Therapist: I understand how it can be frustrating. It’s a classic herd behaviour fuelled by dopamine and the deep need for social validation. Those tiny disclaimers buried at the bottom? They don’t stand a chance against primal brain circuits. Instead, imagine this: a clear, upfront warning that says, “73% of retail investors lose money with this strategy. Proceeding means probable financial loss.” It’s not about censorship; it’s cognitive Kevlar, which protects investors and even shields regulators from backlash. This kind of behavioural nudge, grounded in the Theory of Planned Behaviour, doesn’t rely on investors reading lengthy documents. It meets them right in the moment before they hit ‘Buy,’ offering a crucial pause to rethink.

I see your Mutual Fund ads proudly say “Mutual Funds Sahi Hai”—that’s a great start. But let’s go deeper. Imagine if your apps could sense when investors are overtrading and gently pause them for just 15 seconds with a mindfulness-based cognitive therapy exercise. Then, offer a personalised nudge, like asking, “Is FOMO driving this trade?” These aren’t just gimmicks, they’re proven digital circuit-breakers designed to curb impulsive behaviour. When investors are calmer, markets follow, trust grows, and that trust becomes valuable political capital. That kind of stability can truly be your lasting legacy.

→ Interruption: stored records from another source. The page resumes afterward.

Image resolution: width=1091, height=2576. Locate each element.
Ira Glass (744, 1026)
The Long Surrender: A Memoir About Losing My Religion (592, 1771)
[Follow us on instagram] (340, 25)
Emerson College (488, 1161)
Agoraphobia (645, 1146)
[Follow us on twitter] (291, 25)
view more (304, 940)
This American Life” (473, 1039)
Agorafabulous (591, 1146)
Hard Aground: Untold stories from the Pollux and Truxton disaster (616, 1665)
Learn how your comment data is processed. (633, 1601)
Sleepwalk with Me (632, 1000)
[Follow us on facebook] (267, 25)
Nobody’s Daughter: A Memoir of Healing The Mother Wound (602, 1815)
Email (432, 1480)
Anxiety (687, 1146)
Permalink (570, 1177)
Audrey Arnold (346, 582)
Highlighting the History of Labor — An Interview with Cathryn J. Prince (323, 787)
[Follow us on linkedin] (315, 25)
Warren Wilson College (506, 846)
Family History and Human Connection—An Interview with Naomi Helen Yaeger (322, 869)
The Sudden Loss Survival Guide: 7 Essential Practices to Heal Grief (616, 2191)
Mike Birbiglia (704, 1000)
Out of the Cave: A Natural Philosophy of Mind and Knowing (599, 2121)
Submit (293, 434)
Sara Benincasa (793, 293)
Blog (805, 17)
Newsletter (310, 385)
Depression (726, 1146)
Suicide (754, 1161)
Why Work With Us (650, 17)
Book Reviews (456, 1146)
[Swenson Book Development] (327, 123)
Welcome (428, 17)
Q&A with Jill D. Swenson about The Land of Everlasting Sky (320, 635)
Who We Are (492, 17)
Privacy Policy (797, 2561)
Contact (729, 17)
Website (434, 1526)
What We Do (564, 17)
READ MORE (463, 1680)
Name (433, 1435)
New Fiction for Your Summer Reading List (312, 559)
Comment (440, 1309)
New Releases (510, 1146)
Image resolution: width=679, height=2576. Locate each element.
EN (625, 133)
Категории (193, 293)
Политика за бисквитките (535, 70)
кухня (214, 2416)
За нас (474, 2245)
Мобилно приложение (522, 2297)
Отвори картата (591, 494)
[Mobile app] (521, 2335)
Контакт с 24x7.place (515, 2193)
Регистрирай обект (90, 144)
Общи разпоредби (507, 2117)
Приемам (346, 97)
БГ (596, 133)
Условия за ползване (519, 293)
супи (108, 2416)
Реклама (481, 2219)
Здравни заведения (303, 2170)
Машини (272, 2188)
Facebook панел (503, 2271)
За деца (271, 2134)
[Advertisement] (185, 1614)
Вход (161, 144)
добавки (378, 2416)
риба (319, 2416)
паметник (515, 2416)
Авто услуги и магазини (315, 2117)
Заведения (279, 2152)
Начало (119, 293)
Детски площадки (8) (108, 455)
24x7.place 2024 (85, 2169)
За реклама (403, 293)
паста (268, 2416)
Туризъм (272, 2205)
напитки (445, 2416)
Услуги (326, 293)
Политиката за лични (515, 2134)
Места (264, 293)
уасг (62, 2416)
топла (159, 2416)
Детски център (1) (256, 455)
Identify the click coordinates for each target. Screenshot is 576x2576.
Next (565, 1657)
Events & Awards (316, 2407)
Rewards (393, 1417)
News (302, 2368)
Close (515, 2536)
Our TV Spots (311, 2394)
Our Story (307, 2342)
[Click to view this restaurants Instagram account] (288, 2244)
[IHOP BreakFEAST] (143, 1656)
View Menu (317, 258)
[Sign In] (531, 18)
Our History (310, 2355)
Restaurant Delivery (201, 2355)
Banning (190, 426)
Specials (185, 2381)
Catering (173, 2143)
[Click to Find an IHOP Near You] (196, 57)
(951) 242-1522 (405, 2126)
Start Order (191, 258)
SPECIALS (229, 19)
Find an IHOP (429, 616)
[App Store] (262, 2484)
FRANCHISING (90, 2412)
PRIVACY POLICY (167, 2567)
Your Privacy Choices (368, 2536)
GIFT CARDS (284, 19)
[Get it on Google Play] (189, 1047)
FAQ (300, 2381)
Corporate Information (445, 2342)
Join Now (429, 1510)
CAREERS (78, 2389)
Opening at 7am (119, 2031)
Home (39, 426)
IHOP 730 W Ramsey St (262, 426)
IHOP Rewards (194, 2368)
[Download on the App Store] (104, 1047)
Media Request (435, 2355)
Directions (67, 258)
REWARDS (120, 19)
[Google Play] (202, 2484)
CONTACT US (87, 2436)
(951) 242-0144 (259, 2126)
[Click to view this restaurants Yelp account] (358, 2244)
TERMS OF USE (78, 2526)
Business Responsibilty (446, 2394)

SEBI: But it’s not my job! I’m not a behavioural scientist.

Therapist: I understand it feels overwhelming. Your job is to protect — and how you protect must evolve with time. Let’s keep it easy. Consider small meaningful steps like launching SEBI’s Behavioural Finance Unit by 2025-26, creating India’s own version of the UK’s Nudge Team. You can then publish a comprehensive Nudge Code that goes beyond bans, focusing on building reflexive, behavioural guardrails. Imagine apps providing an amygdala-cooling prompt during market crashes; that’s yogic mindfulness made practical, helping investors stay calm and make better decisions.

SEBI (Exhales): So I am not failing? Am I just using the wrong methods?

Therapist: I am so happy that you can see that banning market madness only wears you out. Consider designing mindfulness into the system. That’s where lasting strength lies. Go ahead, build that thoughtful code that supports investor well-being. Imagine how a simple pranayama prompt could shield more wealth than all the fines you ever impose. Because when markets honour cognitive capital, investor sanity becomes not just a personal victory; it transforms into India’s most strategic asset and your ultimate alpha.